2 column fluid layout: content on right, sidebar on left

Gotchas

The potential gotcha is in using % as a measurement. Odds are you’ll want to set some padding or margins on different divs within the layout, and you’ll likely reach first for px. You might try to do the same with other measurements in your design as well.

However as soon as you start adding absolute units like px you’re moving away from a fluid layout. The idea with fluid/liquid layouts is to have all measurements be relative to the browser window so they can resize in proportion as the window is resized.

You also need to watch that % add up to 100%. It’s natural to want 3 columns to have the same width, which would be 33%, but then you’re missing 1%. Better to have two 33% columns and one 34% column. Not a big deal, but something to remember.

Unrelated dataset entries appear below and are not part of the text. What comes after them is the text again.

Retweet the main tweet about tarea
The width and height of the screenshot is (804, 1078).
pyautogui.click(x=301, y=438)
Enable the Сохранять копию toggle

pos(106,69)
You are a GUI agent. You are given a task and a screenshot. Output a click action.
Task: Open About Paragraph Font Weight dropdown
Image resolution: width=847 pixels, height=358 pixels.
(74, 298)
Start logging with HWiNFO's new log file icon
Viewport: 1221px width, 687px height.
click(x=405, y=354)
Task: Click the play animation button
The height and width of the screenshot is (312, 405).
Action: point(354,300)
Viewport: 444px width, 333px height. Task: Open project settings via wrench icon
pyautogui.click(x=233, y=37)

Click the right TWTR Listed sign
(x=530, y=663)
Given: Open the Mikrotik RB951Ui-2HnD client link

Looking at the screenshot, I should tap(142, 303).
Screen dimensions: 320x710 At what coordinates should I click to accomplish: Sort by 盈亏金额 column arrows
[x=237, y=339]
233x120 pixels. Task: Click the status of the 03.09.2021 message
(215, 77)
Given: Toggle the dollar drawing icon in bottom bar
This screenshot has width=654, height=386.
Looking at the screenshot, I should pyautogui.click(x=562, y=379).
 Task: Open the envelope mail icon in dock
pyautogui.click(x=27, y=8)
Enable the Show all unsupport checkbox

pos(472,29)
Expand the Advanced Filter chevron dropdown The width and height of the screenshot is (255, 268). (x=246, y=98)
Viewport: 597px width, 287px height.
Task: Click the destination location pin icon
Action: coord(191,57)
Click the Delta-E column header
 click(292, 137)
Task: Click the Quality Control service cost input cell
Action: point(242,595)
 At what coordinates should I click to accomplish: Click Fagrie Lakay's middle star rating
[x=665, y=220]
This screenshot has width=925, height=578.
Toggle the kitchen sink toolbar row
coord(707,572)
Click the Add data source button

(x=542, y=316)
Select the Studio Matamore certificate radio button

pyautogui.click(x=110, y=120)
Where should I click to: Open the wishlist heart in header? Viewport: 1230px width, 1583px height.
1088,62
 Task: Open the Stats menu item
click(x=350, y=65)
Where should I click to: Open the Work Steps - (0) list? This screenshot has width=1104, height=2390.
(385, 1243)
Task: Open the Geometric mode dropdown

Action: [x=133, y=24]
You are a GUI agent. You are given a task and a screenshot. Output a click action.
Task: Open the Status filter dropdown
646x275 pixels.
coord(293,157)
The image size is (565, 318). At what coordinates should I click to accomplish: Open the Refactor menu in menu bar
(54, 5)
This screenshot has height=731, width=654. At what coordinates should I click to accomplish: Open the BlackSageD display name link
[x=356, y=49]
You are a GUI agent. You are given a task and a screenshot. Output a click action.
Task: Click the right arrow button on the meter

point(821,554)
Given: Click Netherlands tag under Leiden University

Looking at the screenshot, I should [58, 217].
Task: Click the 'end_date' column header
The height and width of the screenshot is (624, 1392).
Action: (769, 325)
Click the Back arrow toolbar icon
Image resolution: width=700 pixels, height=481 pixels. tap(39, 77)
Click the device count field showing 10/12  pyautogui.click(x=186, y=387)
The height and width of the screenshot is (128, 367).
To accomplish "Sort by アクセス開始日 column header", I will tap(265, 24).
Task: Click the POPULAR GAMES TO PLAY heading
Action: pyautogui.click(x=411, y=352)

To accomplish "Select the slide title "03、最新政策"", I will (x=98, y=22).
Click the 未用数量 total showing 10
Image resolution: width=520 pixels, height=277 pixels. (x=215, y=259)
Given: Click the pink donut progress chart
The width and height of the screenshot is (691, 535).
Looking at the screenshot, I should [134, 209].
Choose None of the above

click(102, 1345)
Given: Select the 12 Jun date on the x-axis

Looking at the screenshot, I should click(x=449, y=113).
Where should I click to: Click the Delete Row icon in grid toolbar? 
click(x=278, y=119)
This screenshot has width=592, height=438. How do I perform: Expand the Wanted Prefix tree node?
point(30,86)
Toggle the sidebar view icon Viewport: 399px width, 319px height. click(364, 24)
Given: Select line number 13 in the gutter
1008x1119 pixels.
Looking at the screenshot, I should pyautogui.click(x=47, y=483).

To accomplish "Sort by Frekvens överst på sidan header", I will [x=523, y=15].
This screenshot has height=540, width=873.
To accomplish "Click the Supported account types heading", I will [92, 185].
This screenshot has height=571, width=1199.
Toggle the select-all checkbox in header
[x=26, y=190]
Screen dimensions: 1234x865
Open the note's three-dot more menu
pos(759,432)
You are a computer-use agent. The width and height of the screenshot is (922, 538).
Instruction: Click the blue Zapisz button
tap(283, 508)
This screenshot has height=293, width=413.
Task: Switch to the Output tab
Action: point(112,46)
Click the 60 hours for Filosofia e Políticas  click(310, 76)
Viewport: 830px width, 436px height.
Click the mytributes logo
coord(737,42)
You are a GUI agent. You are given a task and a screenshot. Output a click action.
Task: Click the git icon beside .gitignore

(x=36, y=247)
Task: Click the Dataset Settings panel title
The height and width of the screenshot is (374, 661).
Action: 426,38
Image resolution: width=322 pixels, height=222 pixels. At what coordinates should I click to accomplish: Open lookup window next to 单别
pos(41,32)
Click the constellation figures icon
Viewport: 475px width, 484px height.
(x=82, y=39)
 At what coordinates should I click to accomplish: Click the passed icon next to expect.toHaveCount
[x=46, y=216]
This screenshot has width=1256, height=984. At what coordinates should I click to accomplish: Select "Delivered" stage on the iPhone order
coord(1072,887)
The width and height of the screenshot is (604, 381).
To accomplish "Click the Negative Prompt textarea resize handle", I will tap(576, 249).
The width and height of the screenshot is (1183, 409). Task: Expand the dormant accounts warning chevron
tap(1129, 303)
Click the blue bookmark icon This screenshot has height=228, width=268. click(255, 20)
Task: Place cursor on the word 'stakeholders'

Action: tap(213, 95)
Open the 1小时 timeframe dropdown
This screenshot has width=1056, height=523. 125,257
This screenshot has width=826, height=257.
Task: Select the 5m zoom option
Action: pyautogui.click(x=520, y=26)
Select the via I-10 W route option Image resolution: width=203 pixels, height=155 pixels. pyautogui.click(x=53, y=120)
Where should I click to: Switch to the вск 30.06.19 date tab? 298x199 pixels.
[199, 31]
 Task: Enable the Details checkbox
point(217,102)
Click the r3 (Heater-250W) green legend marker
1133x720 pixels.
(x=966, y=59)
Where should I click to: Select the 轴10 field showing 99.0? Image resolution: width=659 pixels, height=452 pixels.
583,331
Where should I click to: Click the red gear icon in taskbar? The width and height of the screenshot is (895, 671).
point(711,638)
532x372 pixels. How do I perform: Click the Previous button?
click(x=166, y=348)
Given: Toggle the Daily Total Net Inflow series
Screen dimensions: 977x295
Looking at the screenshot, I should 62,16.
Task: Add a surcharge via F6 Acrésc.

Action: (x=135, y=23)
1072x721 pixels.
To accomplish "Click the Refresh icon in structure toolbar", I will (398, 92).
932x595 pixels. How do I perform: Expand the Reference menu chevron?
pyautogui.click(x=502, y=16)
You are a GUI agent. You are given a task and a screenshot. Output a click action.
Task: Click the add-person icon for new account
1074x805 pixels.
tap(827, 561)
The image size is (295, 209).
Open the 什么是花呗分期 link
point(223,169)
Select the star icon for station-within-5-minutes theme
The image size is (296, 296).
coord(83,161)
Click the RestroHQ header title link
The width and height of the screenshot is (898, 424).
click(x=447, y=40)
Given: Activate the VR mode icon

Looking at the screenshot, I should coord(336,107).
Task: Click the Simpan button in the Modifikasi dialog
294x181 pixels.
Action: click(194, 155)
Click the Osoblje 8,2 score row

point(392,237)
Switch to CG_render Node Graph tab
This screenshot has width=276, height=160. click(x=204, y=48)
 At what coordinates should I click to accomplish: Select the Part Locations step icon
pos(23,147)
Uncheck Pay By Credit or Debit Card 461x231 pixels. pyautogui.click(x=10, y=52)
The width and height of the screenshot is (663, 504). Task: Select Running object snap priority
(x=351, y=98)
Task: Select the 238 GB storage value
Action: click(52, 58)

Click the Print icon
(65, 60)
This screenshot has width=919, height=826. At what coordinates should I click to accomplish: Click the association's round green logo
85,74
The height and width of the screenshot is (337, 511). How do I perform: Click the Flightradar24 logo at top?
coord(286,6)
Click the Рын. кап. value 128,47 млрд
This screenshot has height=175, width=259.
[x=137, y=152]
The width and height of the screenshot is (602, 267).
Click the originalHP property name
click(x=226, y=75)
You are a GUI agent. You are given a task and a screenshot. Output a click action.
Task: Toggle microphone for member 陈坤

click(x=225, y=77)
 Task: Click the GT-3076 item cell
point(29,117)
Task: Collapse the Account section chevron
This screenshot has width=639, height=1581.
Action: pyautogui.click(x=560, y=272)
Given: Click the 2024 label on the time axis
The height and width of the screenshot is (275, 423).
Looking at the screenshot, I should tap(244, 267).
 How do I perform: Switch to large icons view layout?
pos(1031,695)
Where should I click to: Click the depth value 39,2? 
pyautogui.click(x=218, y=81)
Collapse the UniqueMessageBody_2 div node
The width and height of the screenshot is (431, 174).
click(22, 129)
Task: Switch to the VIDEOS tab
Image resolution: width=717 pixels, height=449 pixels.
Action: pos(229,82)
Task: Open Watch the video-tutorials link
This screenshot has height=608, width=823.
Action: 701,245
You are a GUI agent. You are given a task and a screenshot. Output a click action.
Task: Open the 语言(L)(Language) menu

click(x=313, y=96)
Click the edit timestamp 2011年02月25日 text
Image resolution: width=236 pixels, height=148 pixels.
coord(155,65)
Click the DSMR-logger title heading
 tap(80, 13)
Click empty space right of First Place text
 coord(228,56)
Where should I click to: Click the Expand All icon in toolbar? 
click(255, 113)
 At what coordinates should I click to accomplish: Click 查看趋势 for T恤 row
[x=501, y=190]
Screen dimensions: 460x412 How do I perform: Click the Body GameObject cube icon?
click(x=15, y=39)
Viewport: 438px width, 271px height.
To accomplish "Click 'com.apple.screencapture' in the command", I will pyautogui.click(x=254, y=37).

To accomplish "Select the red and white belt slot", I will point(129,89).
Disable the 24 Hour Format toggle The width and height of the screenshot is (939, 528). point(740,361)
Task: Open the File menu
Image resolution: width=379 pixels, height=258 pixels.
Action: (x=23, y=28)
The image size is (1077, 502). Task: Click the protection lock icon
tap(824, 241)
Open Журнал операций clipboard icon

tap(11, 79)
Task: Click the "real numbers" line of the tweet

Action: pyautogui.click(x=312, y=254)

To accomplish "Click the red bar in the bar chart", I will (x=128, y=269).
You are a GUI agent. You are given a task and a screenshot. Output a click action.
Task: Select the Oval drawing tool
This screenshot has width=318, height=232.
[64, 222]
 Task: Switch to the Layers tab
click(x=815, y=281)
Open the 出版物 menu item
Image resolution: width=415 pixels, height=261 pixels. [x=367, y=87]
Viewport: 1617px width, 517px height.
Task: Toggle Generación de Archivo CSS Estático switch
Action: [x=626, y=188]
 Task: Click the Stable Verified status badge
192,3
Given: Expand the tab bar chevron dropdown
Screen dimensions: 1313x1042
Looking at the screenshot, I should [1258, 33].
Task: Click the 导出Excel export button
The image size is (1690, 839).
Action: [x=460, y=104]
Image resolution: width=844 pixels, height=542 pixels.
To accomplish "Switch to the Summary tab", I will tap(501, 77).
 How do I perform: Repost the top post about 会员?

I should also note that like the fixed width layouts what’s presented here won’t create columns of equal height. The columns in the demo have equal heights, because I’ve explicitly set them to be equal. In practice the column height will change based on what’s inside each.

I’ll have a post on creating layouts with columns of equal height in a couple of weeks.

3 column fluid css layout: primary sidebar, main content, secondary sidebar

3 Column Liquid Layout

If you’ve understood how we set up fixed width layouts and also understood what changed above to make the 2 column fixed layout a 2 column fluid layout, you should already understand how to create a 3 column fluid layout.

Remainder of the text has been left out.